Verune hadn’t known whether to call it a miracle or a curse. He’d started laughing. A frightful, manic laugh of half-disguised weeping that had brought him to his knees as he ran his fingers across the glowing surface, in disbelief of what he saw.
He spent hours at the advertisement pole. He learned he could slide the window’s view up and down with a swipe of his fingers. Differently colored text would take him elsewhere; swiping left took him back to where he had been; swiping right took him back to where he had gone.
And he learned.
He learned that the future saw the Empire as nothing but a memory, that, somehow, the Munine had come to rule the world, and that the cradle of the faith had stepped away from the Angel’s Law after a flirtation with a string of malfeasant tyrants.
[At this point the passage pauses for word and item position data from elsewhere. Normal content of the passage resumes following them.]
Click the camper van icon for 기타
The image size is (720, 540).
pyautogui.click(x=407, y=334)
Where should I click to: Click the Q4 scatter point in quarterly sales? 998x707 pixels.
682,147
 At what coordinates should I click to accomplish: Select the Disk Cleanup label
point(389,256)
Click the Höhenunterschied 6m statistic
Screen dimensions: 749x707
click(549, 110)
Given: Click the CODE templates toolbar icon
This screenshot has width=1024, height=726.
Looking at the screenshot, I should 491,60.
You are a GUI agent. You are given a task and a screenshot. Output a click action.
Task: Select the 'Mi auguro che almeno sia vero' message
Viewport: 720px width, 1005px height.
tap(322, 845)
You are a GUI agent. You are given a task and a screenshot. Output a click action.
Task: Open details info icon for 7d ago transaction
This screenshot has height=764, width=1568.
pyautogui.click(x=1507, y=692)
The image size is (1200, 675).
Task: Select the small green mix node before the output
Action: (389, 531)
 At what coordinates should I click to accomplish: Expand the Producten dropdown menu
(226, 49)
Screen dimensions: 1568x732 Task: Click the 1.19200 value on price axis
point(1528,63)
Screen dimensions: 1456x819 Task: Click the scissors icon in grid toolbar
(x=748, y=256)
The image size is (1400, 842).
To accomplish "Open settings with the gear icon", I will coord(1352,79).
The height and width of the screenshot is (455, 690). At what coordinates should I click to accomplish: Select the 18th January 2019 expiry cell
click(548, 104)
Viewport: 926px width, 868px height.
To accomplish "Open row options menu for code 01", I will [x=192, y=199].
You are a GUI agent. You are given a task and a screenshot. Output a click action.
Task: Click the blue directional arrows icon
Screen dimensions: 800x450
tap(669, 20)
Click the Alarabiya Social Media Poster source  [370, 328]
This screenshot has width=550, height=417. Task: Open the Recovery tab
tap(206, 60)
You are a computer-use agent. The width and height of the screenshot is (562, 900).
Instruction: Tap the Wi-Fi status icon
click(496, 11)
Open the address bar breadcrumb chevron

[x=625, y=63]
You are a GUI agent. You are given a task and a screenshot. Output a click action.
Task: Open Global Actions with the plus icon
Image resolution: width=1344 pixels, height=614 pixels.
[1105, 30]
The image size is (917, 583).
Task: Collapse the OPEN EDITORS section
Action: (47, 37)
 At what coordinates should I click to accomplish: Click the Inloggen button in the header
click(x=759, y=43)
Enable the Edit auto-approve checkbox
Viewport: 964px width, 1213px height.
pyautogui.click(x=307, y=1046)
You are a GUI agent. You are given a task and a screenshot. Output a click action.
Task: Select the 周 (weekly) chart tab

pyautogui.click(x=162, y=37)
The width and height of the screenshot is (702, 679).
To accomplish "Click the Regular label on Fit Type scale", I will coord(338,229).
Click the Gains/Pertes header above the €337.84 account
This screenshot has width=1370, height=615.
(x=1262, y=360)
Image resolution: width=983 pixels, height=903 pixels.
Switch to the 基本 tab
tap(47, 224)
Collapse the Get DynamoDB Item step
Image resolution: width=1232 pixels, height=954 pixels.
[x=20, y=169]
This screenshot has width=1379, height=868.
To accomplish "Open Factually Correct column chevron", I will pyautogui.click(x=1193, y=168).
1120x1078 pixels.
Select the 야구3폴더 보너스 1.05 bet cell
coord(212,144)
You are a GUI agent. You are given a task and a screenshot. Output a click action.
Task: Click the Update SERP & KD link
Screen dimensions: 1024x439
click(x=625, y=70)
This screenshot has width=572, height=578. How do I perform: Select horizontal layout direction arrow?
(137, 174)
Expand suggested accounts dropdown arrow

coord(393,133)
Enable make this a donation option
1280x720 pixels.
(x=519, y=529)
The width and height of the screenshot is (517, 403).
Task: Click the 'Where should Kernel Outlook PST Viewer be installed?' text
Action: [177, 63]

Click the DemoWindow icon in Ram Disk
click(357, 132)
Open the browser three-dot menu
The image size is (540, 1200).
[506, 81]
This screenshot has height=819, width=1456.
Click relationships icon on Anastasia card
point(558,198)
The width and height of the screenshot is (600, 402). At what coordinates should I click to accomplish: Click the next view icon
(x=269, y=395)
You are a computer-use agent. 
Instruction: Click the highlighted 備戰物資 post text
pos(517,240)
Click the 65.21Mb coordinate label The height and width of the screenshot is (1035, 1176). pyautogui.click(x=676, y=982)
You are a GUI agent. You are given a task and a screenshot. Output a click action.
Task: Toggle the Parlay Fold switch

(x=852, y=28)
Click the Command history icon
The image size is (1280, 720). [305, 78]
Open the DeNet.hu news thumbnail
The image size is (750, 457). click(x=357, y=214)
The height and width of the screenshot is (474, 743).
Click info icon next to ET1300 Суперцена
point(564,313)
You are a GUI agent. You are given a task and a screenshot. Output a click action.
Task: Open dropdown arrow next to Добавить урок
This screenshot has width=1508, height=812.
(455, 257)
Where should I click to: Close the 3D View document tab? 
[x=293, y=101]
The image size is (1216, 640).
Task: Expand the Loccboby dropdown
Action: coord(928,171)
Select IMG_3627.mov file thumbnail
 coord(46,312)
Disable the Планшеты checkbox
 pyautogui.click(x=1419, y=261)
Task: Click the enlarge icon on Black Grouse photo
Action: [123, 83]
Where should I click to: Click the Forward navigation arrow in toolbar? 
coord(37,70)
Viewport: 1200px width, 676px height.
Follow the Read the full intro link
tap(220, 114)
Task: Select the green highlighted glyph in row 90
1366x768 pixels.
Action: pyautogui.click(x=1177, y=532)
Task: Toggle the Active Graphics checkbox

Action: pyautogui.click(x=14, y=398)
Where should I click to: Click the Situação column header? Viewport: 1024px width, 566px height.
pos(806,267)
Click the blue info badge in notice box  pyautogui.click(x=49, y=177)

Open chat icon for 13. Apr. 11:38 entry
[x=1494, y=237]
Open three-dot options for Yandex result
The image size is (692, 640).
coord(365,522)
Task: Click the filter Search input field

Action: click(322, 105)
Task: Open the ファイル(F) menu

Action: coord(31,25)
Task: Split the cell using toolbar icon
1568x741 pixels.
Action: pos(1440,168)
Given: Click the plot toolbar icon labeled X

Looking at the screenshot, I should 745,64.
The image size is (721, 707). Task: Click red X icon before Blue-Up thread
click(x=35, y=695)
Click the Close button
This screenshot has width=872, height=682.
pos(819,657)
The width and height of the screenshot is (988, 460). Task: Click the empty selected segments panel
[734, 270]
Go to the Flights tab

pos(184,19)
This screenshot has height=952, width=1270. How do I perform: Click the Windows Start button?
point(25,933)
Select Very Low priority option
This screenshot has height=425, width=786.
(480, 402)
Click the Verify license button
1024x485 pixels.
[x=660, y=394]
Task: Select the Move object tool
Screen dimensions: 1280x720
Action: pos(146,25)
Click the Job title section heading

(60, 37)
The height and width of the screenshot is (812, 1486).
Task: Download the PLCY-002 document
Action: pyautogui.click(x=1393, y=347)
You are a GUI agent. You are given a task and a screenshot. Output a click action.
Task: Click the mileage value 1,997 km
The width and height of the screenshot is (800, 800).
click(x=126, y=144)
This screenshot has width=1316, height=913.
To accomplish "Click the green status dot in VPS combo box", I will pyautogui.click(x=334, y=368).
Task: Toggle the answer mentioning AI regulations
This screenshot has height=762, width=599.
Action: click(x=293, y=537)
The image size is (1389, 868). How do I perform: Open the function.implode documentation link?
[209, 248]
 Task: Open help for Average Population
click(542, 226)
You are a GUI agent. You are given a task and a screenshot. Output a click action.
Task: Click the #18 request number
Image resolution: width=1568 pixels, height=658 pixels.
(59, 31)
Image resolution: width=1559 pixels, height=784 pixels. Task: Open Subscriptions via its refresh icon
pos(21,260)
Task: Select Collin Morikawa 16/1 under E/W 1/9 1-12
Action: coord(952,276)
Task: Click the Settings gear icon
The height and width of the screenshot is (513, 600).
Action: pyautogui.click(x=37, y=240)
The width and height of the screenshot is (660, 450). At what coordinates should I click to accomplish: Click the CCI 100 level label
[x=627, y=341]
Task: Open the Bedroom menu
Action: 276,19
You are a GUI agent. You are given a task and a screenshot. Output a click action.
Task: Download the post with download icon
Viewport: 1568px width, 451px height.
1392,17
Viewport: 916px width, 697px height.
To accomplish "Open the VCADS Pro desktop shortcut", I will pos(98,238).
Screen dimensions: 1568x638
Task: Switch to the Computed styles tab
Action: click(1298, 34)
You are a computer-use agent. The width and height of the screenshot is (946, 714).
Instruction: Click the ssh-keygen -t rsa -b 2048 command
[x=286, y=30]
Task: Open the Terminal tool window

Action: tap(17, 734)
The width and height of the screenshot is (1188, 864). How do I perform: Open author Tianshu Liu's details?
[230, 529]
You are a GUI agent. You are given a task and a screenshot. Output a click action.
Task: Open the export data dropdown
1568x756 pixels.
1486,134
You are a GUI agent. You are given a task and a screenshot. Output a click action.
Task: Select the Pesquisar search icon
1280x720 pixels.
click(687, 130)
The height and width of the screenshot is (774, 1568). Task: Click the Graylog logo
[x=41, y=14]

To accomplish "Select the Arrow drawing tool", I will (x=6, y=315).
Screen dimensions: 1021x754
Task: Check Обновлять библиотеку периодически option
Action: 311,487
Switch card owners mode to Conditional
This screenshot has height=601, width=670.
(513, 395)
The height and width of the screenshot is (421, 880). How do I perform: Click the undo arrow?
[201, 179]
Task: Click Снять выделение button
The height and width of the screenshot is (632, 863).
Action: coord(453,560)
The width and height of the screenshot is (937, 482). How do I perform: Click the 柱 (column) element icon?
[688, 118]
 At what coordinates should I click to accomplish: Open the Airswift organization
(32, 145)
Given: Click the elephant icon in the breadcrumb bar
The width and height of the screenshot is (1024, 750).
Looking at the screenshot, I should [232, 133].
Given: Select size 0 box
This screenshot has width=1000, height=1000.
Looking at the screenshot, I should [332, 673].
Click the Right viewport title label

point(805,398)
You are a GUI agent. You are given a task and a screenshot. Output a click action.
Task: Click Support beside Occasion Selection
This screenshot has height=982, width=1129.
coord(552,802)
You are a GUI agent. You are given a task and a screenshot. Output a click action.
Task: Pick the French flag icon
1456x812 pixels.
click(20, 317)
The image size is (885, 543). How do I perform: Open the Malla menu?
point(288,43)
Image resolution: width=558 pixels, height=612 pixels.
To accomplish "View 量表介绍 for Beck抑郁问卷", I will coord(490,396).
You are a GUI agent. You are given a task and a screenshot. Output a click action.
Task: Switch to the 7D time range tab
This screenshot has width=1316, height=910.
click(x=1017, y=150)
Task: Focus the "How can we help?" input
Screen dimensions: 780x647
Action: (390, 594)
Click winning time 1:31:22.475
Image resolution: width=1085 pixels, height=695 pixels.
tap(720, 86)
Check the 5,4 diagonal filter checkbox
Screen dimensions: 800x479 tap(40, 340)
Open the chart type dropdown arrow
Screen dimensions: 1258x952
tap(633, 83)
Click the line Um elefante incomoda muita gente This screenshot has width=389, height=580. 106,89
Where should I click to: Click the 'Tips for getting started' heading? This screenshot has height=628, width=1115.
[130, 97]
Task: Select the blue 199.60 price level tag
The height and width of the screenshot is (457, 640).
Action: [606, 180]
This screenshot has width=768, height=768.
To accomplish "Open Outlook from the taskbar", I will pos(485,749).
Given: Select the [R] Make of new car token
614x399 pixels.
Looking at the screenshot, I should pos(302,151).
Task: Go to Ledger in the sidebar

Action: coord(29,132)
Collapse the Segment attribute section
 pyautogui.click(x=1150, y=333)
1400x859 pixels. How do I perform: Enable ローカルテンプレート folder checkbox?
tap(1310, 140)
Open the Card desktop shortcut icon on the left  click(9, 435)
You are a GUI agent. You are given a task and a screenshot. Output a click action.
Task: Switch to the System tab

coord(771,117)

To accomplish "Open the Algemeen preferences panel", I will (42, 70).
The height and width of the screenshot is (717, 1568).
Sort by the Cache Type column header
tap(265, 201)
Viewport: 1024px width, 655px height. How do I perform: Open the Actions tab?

And as he learned, the wonders of this future Elpeck took on new meaning. He looked upon the city in heartache and, unlike the things in the flower shop, this dread could not be outrun. The world had changed, and now, when Hell had come a-knocking, the people were unprepared. They were doomed, because they’d lost track of their identity; of who they’d been, and of what truly mattered.
They’ve traded the Angel’s eternal truth for mere vanities.
And he laughed, bitter, broken, and empty.
He’d looked up at the thickened crescent Moon that hung high above the once-holy city.
“Why!?” he’d yelled. “Why here!? Why this!? Why!? Why!? Why!?”
He’d staggered around, tear-stricken, facing the sky, waving his arms when he stumbled.